# Frage zu Koinachwuchs,zu viel futter??



## loserofday (27. Mai 2007)

Hallo 
Brauche mal tips zur fütterung meiner koibabys.
die kleinen sind nun ca.2-3 cm groß.habe bis jetzt staubfutter und kleine artemia gegeben. eigentlich nicht zu viel auf einmal,2-3 mal am tag. nun stelle ich vest das manche von ihnen ein echt dickes bäuchlein haben. die futtern zwar auch dementsprechend schneller wie die anderen die normal gebaut sind.nun meine fragest es arg schlimm das die kleinen so eine kugel haben oder sollte ich weniger füttern? trennen kann ich die meute schlecht. 
danke im vorraus.
Gruß Birgitt


----------



## Dieter62 (27. Mai 2007)

*AW: Frage zu Koinachwuchs,zu viel futter??*

Hy Birgitt
Da mußte dir keine Sorgen machen fütter gans normal weider.


----------



## loserofday (28. Mai 2007)

*AW: Frage zu Koinachwuchs,zu viel futter??*

Danke Dieter!
Hat mir echt bauchweh gemacht,nun bin beruhigt.


----------



## guenter (28. Mai 2007)

*AW: Frage zu Koinachwuchs,zu viel futter??*

Hallo Birgitt,

Dieter weiß das.
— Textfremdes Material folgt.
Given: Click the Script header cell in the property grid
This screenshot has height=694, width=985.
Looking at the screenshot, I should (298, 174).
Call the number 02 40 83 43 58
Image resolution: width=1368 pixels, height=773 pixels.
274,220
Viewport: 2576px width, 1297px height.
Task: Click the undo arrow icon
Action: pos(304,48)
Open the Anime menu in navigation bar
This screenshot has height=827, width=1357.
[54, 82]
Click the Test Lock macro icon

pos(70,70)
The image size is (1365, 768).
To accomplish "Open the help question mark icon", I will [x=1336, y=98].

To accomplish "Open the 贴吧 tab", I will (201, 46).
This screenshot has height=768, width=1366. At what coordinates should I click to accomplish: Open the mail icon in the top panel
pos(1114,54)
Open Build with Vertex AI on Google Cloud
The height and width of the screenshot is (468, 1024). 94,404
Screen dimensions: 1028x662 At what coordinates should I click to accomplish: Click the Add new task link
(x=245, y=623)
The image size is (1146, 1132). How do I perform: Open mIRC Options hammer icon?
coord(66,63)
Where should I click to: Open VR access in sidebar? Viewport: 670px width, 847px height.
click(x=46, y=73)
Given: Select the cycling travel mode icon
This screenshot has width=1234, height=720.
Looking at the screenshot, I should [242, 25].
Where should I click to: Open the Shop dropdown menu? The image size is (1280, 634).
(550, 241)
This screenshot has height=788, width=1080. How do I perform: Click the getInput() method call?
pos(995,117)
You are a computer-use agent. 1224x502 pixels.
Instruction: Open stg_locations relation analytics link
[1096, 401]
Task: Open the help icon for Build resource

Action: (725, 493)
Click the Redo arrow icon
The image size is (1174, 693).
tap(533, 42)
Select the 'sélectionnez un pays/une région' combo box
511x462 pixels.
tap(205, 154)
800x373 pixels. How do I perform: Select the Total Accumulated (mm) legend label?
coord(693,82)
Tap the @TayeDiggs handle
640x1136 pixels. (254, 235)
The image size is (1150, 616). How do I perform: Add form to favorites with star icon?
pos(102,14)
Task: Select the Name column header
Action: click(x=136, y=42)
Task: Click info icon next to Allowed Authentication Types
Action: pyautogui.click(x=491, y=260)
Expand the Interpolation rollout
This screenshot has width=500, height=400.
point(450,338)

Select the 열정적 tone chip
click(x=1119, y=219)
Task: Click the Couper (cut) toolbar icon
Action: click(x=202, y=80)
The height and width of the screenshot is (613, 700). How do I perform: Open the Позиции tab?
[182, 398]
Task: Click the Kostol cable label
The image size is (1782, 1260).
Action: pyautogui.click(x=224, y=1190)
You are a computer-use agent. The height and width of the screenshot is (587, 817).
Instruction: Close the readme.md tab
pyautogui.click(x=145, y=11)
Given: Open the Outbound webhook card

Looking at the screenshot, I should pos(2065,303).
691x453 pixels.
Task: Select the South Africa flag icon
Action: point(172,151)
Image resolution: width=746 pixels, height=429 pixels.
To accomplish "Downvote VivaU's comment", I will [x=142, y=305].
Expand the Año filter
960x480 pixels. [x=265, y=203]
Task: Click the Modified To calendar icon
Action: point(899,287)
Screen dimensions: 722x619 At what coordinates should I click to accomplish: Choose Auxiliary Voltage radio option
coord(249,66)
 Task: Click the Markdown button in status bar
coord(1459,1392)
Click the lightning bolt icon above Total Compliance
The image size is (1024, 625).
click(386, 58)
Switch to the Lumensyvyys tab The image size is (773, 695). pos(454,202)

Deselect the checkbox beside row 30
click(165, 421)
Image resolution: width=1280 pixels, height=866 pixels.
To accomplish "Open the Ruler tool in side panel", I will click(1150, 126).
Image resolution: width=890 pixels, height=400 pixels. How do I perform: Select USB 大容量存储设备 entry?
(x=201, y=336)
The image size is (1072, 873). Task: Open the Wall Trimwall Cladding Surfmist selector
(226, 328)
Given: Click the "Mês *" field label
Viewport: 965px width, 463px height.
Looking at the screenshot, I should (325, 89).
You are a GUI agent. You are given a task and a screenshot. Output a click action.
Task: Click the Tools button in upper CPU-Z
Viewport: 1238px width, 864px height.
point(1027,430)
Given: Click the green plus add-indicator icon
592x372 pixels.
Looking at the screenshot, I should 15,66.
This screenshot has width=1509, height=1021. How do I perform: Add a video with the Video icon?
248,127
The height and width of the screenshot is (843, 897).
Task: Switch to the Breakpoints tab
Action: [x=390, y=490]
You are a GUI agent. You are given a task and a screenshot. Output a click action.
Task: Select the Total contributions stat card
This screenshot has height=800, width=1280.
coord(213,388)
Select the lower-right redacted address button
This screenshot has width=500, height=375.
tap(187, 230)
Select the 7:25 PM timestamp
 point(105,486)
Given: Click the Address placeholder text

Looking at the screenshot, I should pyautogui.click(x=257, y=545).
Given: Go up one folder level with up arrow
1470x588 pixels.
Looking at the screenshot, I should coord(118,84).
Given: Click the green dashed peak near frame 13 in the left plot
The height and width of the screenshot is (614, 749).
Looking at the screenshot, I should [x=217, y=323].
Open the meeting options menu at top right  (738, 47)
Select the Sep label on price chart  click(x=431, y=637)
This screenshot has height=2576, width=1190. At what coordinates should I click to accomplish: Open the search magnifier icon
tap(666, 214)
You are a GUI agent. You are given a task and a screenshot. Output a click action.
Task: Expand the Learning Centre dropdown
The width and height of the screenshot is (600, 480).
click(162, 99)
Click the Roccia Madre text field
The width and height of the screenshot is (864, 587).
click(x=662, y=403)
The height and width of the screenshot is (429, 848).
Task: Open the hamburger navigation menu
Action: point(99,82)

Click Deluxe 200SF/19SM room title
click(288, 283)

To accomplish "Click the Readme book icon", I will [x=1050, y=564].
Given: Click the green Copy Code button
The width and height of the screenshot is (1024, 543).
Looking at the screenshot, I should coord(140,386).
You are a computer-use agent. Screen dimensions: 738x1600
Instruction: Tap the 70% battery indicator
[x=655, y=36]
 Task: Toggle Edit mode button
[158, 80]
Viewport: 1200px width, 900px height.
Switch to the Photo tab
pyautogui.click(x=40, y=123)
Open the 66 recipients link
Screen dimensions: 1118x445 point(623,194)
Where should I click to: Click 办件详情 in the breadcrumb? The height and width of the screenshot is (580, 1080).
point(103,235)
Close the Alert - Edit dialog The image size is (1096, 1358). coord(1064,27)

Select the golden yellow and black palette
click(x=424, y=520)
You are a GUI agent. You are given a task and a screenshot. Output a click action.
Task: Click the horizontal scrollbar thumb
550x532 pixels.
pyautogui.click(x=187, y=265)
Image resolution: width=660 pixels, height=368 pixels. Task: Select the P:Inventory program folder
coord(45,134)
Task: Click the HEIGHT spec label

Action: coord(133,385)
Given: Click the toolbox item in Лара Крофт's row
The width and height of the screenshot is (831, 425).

Hatt schon Erfahrung!

Habe auch Koibabys, 4 Tage alt und 5mm.

Wie alt sind deine bei 2-3cm?


----------



## loserofday (29. Mai 2007)

*AW: Frage zu Koinachwuchs,zu viel futter??*

Hallo!
Es ist toll das hier fachleute für koi sind.da fühlt man sich gut aufgehoben. 
Meine kleinen sind nun schon fast 11 wochen alt,und futtern wie die großen. 
habe sogar noch über 30 stück am leben. hoffe einfach ich bekomme 10 % davon durch. habe schon anfragen dafür. und da es dann der erst eigene nachwuchs ist bleiben 2 auch bei mir. dafür wird der teich auch vergrößert.
auch wenn manche halt nicht so schön werden,(aber haben ja ne schöne mama) dann ist es einfach toll eigene koibabys groß zu ziehen.Bei Aquarienfischen machen wir das ja nun schon lange,aber bei koi ist das einfach ne andere sache.
Liebe grüße an alle Birgitt


----------